Task goal »
Could you write out the line containing "Where should I click to: Sort" and all the lines below it in the data, exactly, through the final one and nothing else?

Supplied material »
....................
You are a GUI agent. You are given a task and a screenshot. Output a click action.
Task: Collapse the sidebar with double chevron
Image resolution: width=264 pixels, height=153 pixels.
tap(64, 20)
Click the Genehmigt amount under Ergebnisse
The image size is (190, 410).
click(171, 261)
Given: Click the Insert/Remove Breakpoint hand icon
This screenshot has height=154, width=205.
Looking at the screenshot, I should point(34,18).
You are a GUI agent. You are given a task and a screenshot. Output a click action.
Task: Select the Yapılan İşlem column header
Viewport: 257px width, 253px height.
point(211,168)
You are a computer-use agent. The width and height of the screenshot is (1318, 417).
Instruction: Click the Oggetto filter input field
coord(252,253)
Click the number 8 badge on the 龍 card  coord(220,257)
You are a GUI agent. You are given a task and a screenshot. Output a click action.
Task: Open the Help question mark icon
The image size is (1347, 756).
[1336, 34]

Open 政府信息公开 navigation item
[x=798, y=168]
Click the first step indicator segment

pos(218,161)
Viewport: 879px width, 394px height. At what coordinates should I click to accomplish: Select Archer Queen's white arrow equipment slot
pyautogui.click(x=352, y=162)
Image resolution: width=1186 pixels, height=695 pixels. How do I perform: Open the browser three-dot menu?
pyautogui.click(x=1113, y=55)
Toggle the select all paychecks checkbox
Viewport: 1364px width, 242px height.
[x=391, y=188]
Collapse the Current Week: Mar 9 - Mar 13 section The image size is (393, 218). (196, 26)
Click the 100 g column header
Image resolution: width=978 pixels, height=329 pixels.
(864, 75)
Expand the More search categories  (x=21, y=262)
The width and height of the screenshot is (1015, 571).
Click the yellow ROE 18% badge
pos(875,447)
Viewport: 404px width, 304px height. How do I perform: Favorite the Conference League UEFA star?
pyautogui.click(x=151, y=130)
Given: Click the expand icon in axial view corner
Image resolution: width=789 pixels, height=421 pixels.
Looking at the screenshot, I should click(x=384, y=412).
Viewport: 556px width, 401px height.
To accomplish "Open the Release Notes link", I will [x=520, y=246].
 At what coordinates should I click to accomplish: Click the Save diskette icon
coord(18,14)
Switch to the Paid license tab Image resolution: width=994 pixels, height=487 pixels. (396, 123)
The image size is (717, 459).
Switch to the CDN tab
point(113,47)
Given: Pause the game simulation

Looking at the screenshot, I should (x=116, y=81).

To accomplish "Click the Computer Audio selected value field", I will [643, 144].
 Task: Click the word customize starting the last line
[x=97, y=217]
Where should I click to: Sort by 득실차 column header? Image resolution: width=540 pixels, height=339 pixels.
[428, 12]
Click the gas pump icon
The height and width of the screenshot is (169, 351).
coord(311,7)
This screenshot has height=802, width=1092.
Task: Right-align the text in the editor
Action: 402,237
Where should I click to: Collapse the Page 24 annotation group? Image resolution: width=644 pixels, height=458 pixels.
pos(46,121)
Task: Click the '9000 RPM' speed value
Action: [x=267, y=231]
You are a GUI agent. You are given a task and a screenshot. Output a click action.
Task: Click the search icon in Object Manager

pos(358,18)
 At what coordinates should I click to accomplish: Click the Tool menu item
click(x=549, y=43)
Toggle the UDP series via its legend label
....................
Output »
Where should I click to: Sort by 득실차 column header? Image resolution: width=540 pixels, height=339 pixels.
[428, 12]
Click the gas pump icon
The height and width of the screenshot is (169, 351).
coord(311,7)
This screenshot has height=802, width=1092.
Task: Right-align the text in the editor
Action: 402,237
Where should I click to: Collapse the Page 24 annotation group? Image resolution: width=644 pixels, height=458 pixels.
pos(46,121)
Task: Click the '9000 RPM' speed value
Action: [x=267, y=231]
You are a GUI agent. You are given a task and a screenshot. Output a click action.
Task: Click the search icon in Object Manager

pos(358,18)
 At what coordinates should I click to accomplish: Click the Tool menu item
click(x=549, y=43)
Toggle the UDP series via its legend label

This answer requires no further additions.